* What is required: Output exactly the lines from the line that has "Task: Click the" through the last line of the data below, with no pictures.

[Stored data]
___
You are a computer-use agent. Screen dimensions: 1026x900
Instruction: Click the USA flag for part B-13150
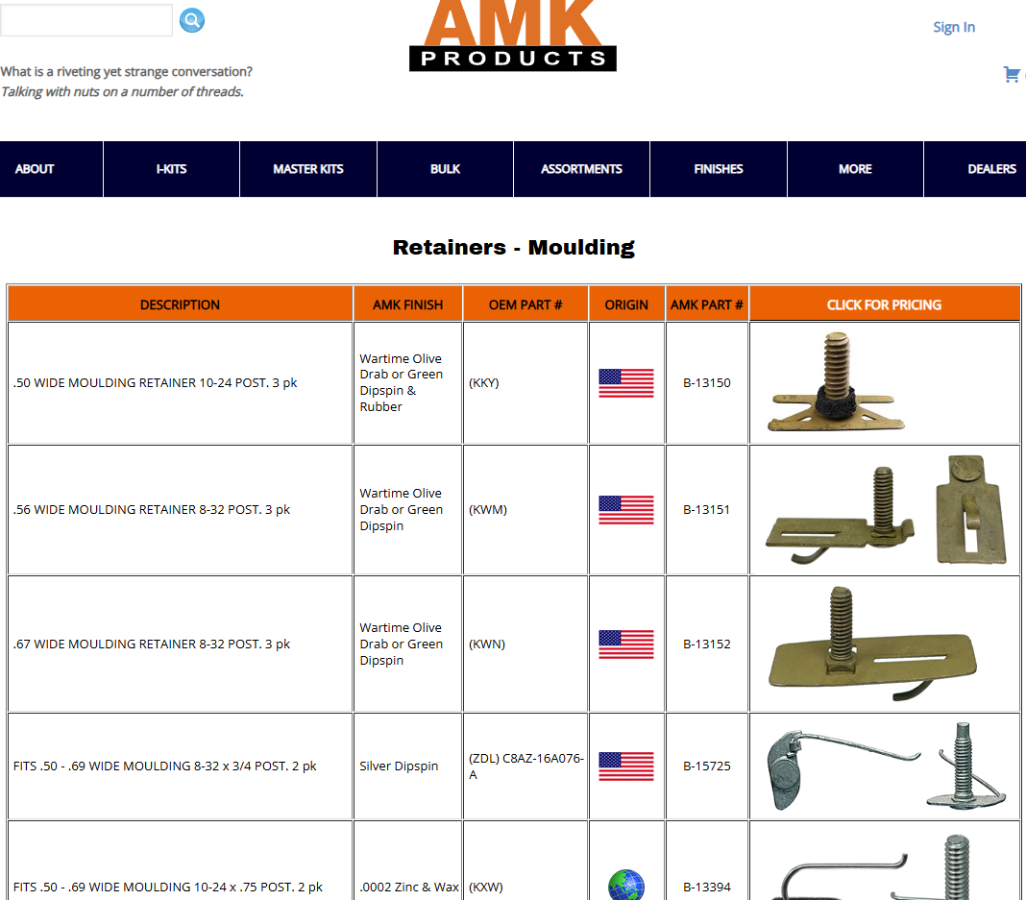[626, 383]
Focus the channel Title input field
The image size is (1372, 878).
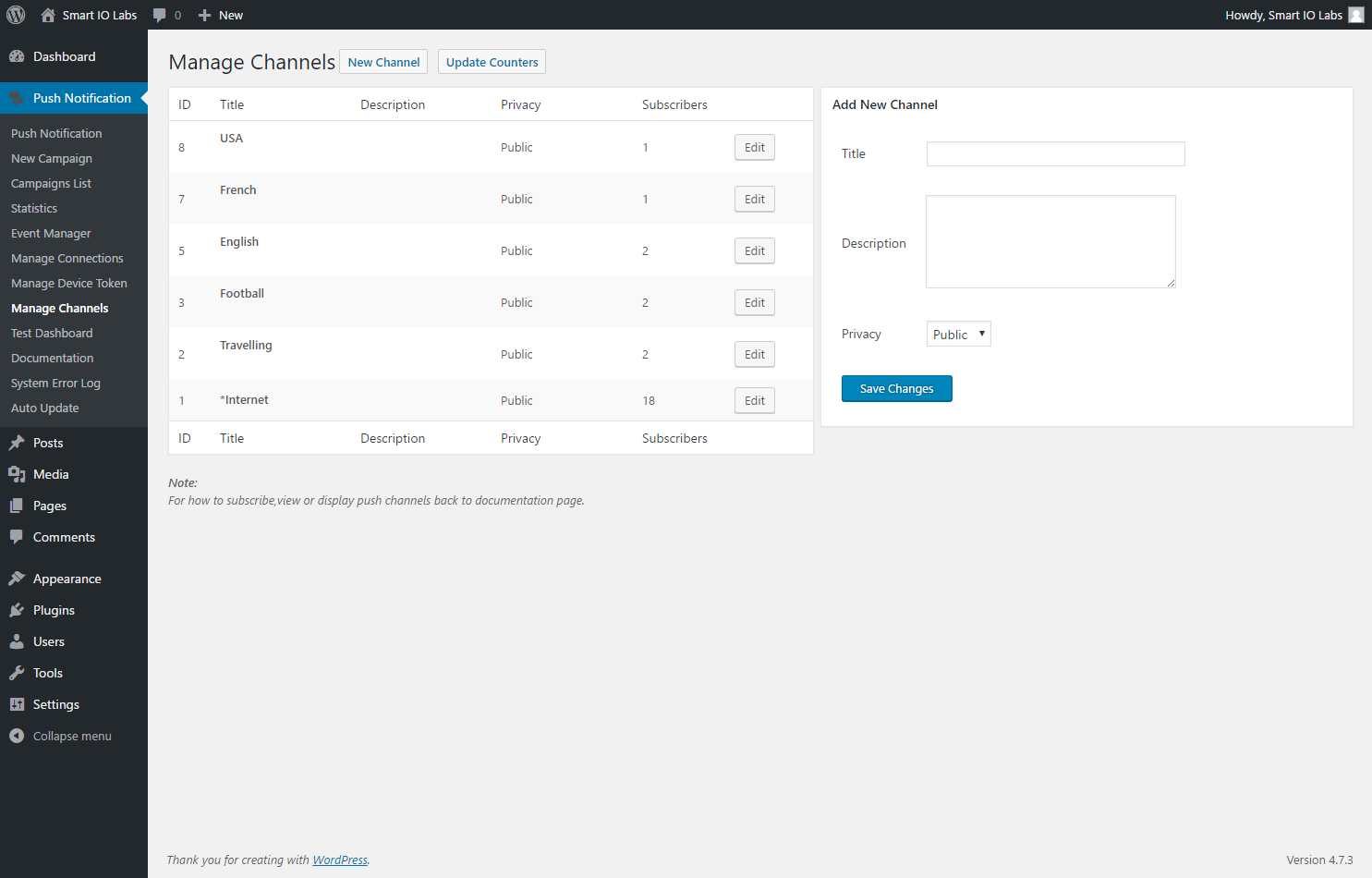click(1055, 154)
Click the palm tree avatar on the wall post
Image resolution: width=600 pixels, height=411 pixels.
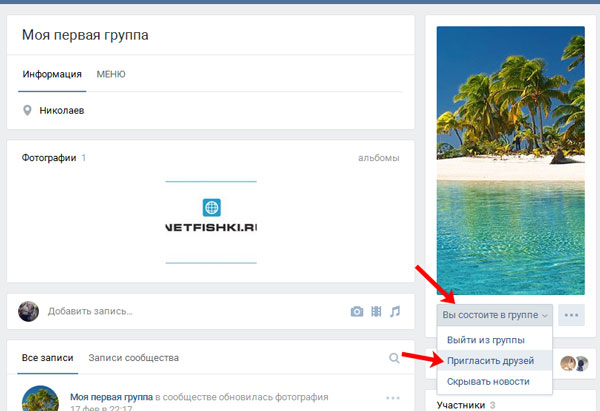(x=40, y=398)
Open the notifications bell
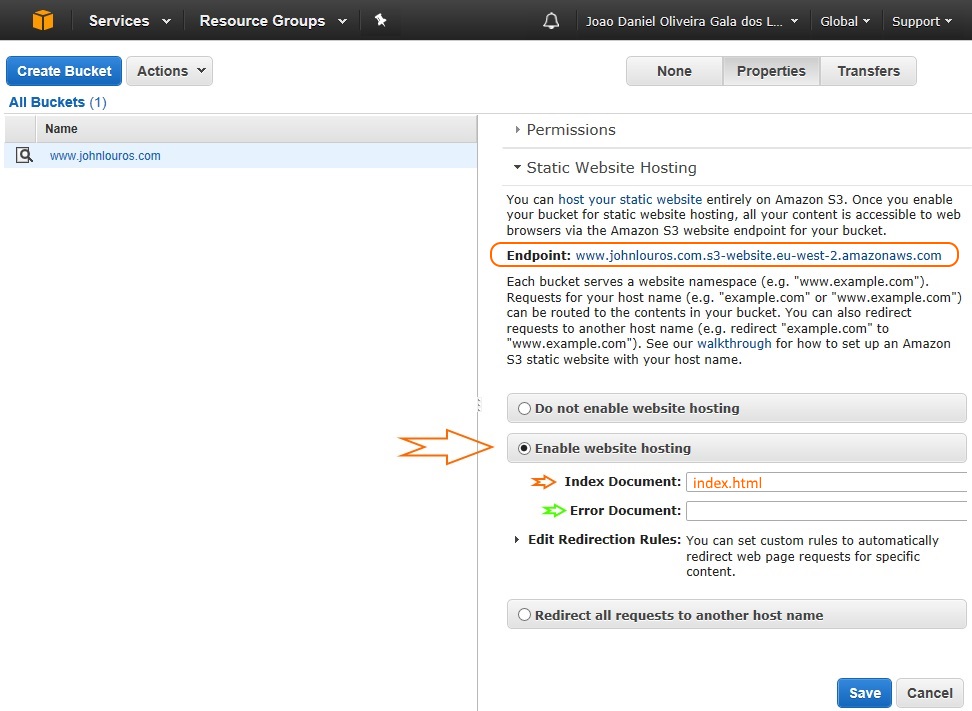 point(551,20)
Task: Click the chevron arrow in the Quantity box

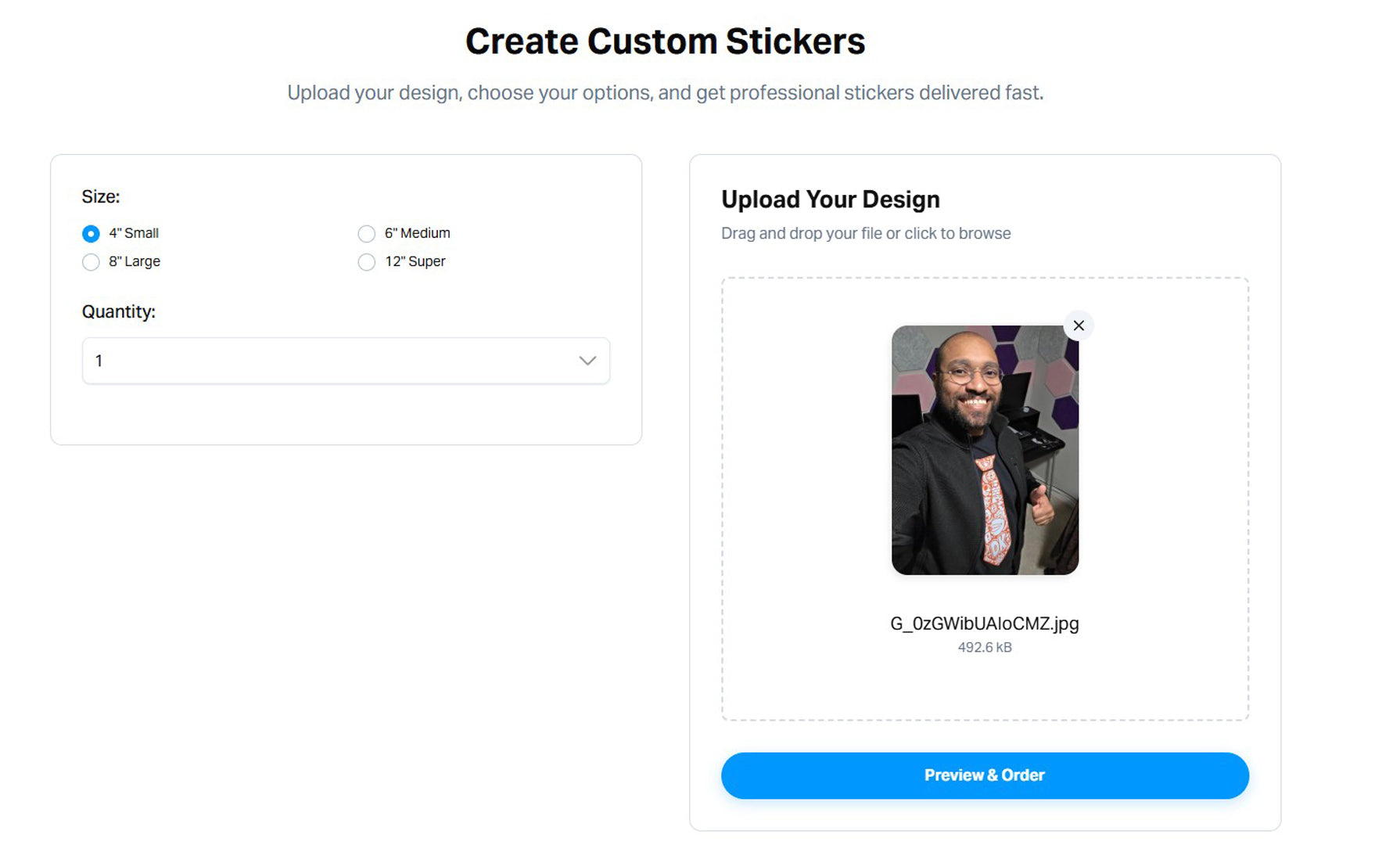Action: [x=587, y=361]

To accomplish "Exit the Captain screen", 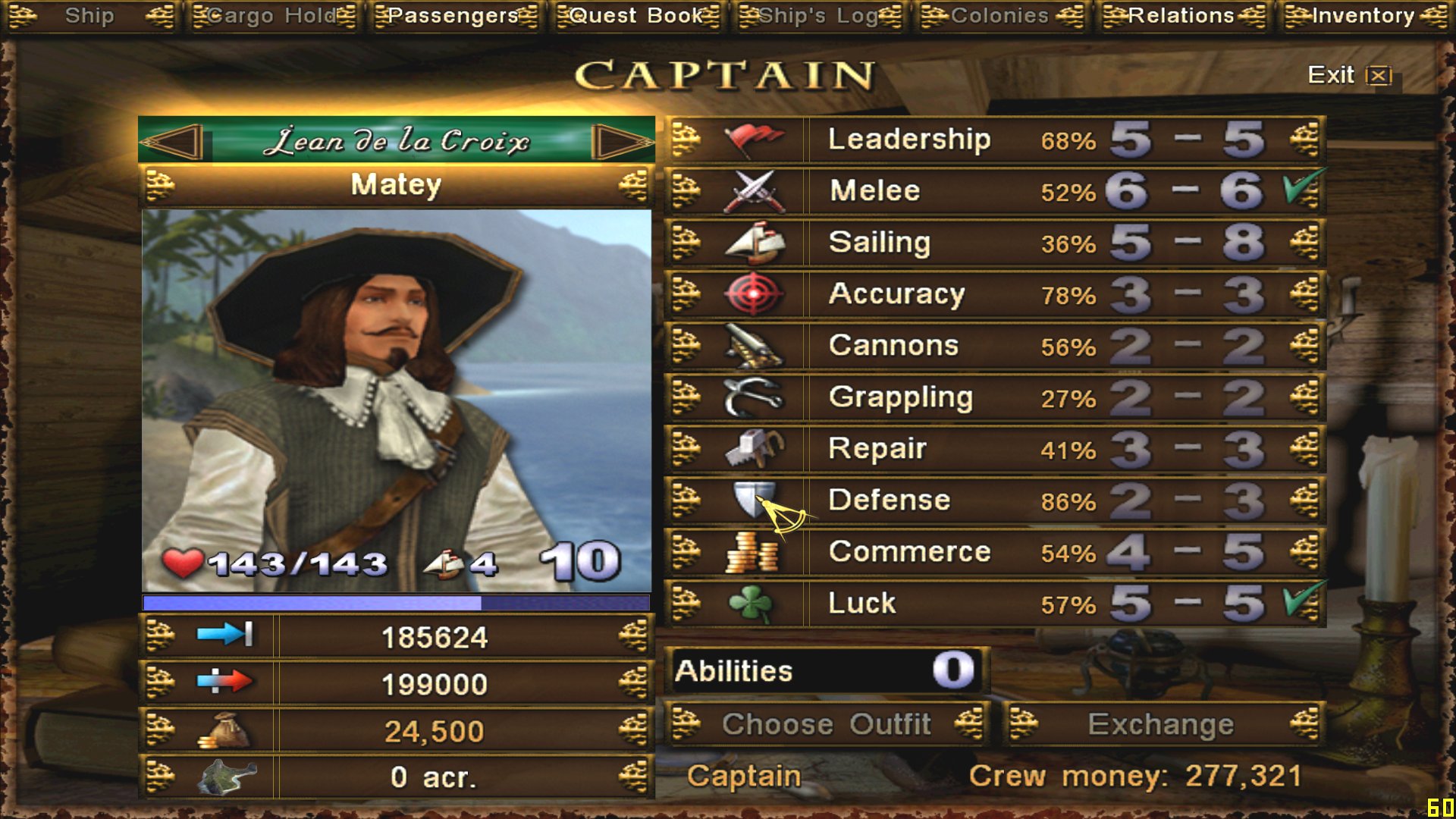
___
* Exercise output:
Task: Click the chevron arrow in the Quantity box

Action: [x=587, y=361]

To accomplish "Exit the Captain screen", 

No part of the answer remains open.